木村家の名流、福を受ける資格なし

宵月司星は墨色の深い黒だった。

彼は警備員に木村凪咲を止めさせようとしたが、木村伊夜が軽く首を振るのを見て、「彼女を行かせて」と言った。

彼女は両手をきつく握りしめ、桃花のような瞳に閃いた決意と悔しさの色が、どこか切なく感じられた。

「伊夜、何があったの?」

杉山由夏が伊夜の側に歩み寄り、困惑した様子で彼女を見つめながら、小声で尋ねた。「どうして彼女を行かせたの?」

凪咲の仮面を直接引きはがせば、最高に気持ちいいのに!

彼女はまさにその顔面崩壊の瞬間を見るのを楽しみにしていたのに、こんな風に唐突に終わってしまうなんて...なんだか少し残念だ。

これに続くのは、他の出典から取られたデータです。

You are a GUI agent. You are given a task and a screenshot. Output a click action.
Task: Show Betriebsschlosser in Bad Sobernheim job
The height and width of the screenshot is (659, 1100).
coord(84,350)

「まだその時ではないわ」伊夜は美しい瞳を微かに輝かせた。

コンサート...

世界ツアーの時、彼女は必ず歌姫星夏としての地位を完全に取り戻すだろう!

その時こそ、彼女は凪咲の正体を徹底的に暴露するつもりだった。

「先輩は実は彼女の仮面を公衆の前で引きはがすべきでした」

北村美晴は伊夜を見つめ、今の態度はどこか堂々としていた。「こんな人、先輩がどうして見逃すんですか?」

この様子は、教室での宣戦布告の時の冷たい傲慢さとは全く異なり、まるで別人のようだった。

しかし伊夜は笑った。「仮面を取って何になるの?」

彼女は少し困ったように薄いピンク色の唇を曲げ、凪咲が先ほど去った方向を見つめ、静かにため息をついた。

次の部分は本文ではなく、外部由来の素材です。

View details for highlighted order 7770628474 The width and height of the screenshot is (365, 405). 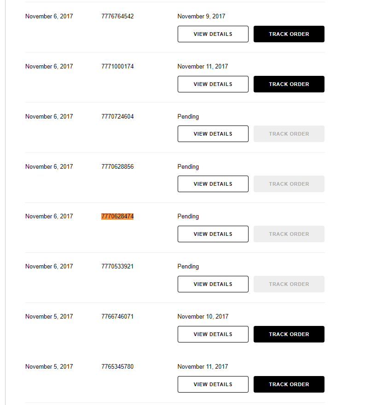[213, 234]
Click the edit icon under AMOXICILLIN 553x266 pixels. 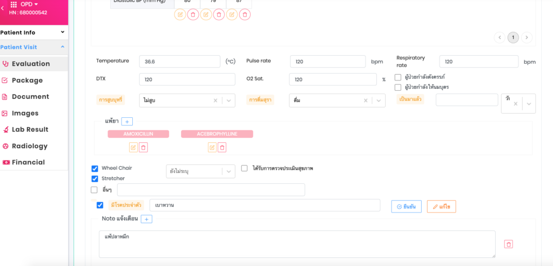coord(133,147)
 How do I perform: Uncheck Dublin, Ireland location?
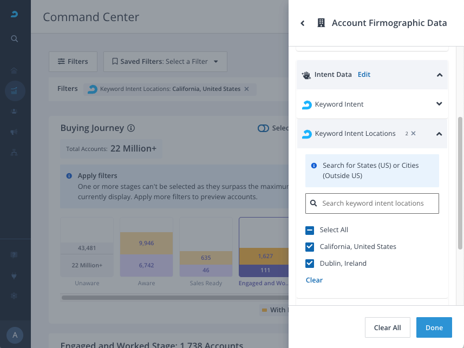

「こういう人ってね、私の才能と美貌を妬んで、わざわざ話題に乗っかろうとしてるだけなのよ」

彼女はまた冗談めかして続けた。「もし私が彼女の仮面を取って、みんなに彼女の顔を見せたら、それこそネットアイドルになるチャンスを与えることになるじゃない?」

美晴:「……」

女神の思考回路は、やはり誰にも敵わない。

凪咲は仮面を外し、新しいドレスに着替えて、慌ただしくホステスとして万禧宴会場に戻った。

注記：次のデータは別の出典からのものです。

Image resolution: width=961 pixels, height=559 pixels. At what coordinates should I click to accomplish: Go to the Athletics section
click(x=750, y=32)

会場に足を踏み入れるなり、彼女は伊夜のそのような発言を耳にし、顔色が青ざめたが、すぐに取り繕った。

「星夏様」凪咲は優雅に伊夜に近づいた。「申し訳ありません、私と母は少し用事があって席を外していました。まさかこんな短い時間の間に、こんなことが起きるとは思いませんでした」

彼女の笑みは温和で優雅だった。